作者
愛川晶
題名
はんざい漫才
出版社
文藝春秋
出版社による梗概
女三十一歳、寄席ではじける!
スキャンダルの傷をもつ漫才コンビが神楽坂倶楽部に出演することに。席亭代理・希美子にも人生の決断の時が。寄席ミステリ第三弾!
定価
本体760円+税
感想
『神楽坂倶楽部』シリーズの3作目です。作者の演芸知識が格段に向上しているのが分かります。それが前面に出すぎていて、読者の知識欲を充たす喜びが少なく、押しつけがましさに閉口してしまいます。シリーズの2作目は程が良かったのですが、ここに来てバランスを大きく崩した印象を持ちました。
ミステリーというカテゴリーに入っている作品ですが、今作はその要素も薄く、興味を持って読み進めることが出来ませんでした。何度も挫折しかけました。
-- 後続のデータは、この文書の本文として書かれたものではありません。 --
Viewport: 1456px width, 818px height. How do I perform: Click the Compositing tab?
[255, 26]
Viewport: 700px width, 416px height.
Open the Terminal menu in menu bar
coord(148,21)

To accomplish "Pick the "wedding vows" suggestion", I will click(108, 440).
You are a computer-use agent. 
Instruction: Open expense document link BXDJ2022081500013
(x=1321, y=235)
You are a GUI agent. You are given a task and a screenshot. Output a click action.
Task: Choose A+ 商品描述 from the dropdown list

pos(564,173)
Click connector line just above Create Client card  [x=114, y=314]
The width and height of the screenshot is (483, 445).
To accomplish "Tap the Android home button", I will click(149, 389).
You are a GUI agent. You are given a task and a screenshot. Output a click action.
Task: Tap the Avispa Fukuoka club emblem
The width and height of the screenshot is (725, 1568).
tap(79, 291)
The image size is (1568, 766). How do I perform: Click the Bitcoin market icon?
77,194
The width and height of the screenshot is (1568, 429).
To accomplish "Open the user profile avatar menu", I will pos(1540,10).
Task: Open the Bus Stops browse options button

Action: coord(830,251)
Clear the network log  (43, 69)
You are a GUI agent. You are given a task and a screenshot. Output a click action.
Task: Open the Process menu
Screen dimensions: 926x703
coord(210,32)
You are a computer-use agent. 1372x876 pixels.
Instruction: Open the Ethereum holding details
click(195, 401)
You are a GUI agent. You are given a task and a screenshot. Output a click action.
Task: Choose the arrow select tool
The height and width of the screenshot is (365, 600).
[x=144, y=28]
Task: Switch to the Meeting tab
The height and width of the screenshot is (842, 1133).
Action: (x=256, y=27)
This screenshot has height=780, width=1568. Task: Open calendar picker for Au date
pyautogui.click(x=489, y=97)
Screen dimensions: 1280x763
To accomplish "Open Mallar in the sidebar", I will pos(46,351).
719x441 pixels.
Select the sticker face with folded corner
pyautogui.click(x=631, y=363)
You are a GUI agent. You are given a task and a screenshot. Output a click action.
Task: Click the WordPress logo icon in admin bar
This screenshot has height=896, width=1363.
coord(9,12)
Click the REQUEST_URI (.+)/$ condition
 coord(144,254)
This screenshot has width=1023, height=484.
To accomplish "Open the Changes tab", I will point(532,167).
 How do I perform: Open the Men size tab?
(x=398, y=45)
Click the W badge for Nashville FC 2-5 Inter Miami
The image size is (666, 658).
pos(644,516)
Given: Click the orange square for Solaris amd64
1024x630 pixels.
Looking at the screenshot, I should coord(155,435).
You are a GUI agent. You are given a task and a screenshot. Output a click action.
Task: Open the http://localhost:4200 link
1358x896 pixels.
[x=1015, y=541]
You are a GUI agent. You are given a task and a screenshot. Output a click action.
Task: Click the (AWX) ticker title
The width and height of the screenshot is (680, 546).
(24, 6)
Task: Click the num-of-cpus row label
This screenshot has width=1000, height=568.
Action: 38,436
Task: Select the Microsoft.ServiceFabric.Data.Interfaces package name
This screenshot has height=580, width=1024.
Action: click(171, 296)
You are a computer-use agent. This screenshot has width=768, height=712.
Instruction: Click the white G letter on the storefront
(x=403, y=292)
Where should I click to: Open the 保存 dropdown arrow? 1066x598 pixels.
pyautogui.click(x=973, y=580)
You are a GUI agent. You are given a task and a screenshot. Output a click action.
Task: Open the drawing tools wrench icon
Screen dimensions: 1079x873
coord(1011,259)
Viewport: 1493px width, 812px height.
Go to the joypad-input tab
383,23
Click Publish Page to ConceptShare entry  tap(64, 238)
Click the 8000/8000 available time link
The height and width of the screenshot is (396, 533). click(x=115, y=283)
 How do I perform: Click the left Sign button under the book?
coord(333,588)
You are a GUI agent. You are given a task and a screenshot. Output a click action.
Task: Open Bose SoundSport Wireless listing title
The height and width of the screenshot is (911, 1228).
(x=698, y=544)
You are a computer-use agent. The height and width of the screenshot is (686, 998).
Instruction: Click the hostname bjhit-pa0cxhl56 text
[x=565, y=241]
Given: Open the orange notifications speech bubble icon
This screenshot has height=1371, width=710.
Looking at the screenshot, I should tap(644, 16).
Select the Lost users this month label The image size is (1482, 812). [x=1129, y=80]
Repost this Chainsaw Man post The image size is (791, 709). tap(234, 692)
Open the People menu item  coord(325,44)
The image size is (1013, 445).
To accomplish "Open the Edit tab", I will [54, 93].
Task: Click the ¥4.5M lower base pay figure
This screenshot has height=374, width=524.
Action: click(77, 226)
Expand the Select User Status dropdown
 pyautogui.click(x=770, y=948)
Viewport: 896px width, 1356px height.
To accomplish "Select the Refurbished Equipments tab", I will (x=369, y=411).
結果、挫折しておけば良かった (:_;) 最後まで読んで損しました。
帯にあります『最大のサプライズは「あとがき」のラスト一行にあり!』も、わざわざ帯に書くほどのことでしょうか? これくらいしかウリはなかったのかと勘繰ってしまいます。
このシリーズに興味を持ち、読んでみようかという方は2作目の「高座の上の密室」(本体650円+税)をお薦めいたします。100円以上安くて読み応えもあります(セ、セコイ!!!)。それ以外は本作も含めて薦められません。
残念ながらこの『神楽坂倶楽部』シリーズはこれで読み止めです。